A central construct in this line of work is allostatic load (i.e., cumulative wear and tear due to chronic stress) and how it mediates the relationship between stressful experiences and cognitive decline. Dr. Prieto's dissertation, for example, examined longitudinal associations between discriminatory experiences, allostatic load, and cognitive functioning in older adults.
We also study stigma as a form of chronic social adversity. Research on epilepsy stigma explores how internalized stigma, affiliate stigma (among care partners), and intersectional identities shape mental health, self-management behavior, and quality of life. This work draws on survey, ecological momentary assessment, and qualitative approaches.
Keywords: PTSD, Allostatic Load, Metabolic Syndrome, Discrimination, Stigma, Perceived Stress, ACEs
Cognitive aging and dementia risk are not distributed equally. They are shaped by where people live, work, and grow up. This domain investigates how socioeconomic, neighborhood, and sociocultural factors influence cognitive trajectories, Alzheimer's disease biomarker accumulation, and access to neuropsychological services across the lifespan.

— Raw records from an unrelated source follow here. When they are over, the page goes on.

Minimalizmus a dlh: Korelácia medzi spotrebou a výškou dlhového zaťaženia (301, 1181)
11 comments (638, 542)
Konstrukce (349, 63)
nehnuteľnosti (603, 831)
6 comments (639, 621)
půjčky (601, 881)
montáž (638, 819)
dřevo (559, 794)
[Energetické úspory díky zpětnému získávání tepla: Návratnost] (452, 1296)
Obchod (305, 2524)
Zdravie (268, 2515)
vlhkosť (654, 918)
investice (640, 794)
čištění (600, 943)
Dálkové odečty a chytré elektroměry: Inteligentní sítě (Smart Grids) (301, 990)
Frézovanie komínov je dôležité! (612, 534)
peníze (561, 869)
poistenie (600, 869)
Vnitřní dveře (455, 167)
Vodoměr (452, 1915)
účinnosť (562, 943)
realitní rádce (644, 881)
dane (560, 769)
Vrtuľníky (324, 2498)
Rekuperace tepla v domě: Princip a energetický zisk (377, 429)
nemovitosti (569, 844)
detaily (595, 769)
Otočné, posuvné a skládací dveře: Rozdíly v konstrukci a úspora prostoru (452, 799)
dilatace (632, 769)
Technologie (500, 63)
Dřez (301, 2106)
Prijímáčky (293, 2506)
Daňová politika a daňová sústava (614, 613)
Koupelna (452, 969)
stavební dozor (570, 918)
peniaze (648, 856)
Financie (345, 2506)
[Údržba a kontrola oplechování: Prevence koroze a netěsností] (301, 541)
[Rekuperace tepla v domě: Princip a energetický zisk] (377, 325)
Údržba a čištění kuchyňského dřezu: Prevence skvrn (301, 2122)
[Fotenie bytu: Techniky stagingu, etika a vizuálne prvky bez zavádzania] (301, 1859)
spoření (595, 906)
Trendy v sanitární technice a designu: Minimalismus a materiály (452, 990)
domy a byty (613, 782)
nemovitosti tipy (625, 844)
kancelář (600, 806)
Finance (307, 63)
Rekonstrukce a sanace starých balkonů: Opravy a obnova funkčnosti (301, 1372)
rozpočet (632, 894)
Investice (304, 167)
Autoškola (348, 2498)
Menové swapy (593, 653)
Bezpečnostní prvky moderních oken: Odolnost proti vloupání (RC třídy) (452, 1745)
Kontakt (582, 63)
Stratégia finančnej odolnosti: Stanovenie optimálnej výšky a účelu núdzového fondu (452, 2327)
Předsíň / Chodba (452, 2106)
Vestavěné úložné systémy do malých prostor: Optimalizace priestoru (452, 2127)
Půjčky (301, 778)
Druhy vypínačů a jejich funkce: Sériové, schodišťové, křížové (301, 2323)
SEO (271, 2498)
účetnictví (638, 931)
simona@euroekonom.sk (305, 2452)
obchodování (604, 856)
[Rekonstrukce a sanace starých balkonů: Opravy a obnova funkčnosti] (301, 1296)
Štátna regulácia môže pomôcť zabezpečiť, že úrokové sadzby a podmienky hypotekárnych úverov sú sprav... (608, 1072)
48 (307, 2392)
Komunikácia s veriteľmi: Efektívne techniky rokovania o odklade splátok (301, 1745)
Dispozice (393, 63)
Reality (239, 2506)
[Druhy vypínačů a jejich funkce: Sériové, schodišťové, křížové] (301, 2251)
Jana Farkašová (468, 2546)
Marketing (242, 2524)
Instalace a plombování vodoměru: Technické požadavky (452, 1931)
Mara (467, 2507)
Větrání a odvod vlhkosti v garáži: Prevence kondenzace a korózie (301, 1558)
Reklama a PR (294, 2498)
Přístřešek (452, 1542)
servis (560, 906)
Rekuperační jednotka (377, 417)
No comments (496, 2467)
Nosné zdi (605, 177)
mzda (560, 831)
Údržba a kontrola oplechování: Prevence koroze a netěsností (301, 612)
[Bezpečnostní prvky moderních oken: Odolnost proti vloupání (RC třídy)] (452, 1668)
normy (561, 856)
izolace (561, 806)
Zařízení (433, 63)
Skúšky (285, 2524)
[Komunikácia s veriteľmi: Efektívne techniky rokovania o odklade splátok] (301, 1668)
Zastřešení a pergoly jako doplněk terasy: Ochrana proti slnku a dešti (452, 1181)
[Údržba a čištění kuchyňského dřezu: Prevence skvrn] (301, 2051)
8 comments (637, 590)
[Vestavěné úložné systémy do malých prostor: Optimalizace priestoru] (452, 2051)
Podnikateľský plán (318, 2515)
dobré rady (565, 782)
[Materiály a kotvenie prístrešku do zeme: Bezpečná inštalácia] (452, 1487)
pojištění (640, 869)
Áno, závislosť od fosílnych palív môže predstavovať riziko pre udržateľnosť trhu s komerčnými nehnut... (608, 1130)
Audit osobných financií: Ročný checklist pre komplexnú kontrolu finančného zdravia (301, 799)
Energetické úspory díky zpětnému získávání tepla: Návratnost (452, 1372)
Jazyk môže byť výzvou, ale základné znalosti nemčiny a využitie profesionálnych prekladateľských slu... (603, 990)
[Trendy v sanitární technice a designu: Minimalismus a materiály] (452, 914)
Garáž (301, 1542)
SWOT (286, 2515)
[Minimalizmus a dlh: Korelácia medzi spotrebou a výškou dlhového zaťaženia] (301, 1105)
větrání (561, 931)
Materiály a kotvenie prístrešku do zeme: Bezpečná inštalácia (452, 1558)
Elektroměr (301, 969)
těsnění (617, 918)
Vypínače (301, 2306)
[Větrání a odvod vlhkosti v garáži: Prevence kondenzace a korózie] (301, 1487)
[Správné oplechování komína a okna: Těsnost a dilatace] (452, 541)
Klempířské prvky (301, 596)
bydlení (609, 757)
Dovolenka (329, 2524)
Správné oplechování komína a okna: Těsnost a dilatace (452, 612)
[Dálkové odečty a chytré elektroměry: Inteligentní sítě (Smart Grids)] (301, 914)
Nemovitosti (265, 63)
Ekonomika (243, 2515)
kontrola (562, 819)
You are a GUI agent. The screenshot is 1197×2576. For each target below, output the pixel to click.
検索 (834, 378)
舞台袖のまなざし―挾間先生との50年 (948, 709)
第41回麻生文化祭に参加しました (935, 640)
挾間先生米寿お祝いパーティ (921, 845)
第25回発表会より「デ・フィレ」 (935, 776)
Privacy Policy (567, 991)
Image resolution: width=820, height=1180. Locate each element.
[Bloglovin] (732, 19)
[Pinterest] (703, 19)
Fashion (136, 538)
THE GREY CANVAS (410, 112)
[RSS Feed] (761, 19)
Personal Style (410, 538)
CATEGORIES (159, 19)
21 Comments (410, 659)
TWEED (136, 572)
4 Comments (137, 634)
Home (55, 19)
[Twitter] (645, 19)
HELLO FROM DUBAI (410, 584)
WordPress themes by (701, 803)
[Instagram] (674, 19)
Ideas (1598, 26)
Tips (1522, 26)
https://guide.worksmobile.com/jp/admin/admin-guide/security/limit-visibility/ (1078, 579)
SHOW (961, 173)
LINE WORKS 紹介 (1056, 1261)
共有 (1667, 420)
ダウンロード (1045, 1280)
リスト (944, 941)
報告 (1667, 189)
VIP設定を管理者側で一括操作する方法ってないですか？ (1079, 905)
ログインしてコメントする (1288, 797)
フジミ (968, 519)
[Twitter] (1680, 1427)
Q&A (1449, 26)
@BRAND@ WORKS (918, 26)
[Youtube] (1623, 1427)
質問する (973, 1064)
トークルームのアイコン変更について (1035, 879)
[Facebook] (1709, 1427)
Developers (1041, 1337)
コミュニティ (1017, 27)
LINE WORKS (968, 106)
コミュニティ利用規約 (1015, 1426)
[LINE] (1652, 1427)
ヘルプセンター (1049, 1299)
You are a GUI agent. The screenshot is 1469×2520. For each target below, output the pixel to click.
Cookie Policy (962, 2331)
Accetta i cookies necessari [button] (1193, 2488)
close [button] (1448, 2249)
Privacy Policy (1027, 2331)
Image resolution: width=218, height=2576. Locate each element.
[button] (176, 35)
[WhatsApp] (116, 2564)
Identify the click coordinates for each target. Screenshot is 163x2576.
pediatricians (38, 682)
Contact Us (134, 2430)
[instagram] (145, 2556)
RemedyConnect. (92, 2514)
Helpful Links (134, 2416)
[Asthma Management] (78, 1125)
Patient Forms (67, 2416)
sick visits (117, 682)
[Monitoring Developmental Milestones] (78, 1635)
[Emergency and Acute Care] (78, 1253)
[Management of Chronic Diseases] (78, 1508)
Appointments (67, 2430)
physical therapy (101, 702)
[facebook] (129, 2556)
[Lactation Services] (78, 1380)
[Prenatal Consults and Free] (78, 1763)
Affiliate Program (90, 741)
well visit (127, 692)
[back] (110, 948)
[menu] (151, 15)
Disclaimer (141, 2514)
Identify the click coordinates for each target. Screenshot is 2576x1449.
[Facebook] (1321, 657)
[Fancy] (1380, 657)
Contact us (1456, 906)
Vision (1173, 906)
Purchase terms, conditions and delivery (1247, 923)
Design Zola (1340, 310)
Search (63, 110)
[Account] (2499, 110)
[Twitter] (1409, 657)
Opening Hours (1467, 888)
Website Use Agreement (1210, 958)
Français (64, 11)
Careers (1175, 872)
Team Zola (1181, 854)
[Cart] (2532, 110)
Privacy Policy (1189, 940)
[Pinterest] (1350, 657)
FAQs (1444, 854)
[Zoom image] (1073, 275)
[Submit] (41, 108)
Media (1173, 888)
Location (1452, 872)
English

Our research investigates how social determinants of health interact with biological risk factors such as amyloid burden and APOE genotype to shape cognitive outcomes. We focus in particular on cognitively normal older adults who may already be experiencing the earliest combined effects of social and biological risk.
We also examine neighborhood deprivation as a driver of neuropsychological disparities in clinical populations. In addition, we study how structural factors including poverty, residential segregation, and limited access to healthcare contribute to inequities in cognitive care.
Keywords: SDOH, Neighborhood Disadvantage, Health Equity
Traditional neuropsychological assessment is resource-intensive, clinic-dependent, and often inaccessible for communities with limited transportation, time, or proximity to specialized care. This domain focuses on developing and validating scalable, remote, and technology-based tools that can extend the reach of cognitive assessment, particularly to underserved populations.
We are particularly interested in ecological momentary assessment (EMA) and smartphone-based paradigms that can capture cognitive performance, daily stress, and social context in real-world environments. This approach allows us to examine within-person variability (which is often obscured by single-time-point clinic-based assessments), and to understand how daily adversity exposures shape day-to-day cognitive functioning.
Keywords: Mobile Assessment, EMA, Remote Monitoring, Online Intervention, Within-Person Variability
Neuropsychology has significant work to do in the domains of equity, representation, and access. This fourth area of scholarship focuses on identifying and addressing structural barriers within the field itself, in training, research practices, clinical service delivery, and professional culture.
Dr. Prieto's advocacy scholarship includes systematic reviews of representation of women in neuropsychology research, qualitative analyses of the field's priorities and blind spots (as identified by experts), and work on improving parental leave and family-friendly policies in postdoctoral training programs.
This domain also encompasses science communication to ensure that findings from research on adversity, cognitive aging, and brain health reach community members, clinicians, educators, and policymakers in forms they can actually use.
Keywords: Representation, Gender Equity, Training, Science Communication, Policy
This project investigates how social, economic, and environmental factors shape older adults' perceptions of, access to, and engagement with cognitive screening and neuropsychological services. The goal is to identify modifiable barriers and develop strategies to improve equitable access to brain health care, particularly among individuals facing adversity, resource limitations, or historical mistrust of healthcare systems.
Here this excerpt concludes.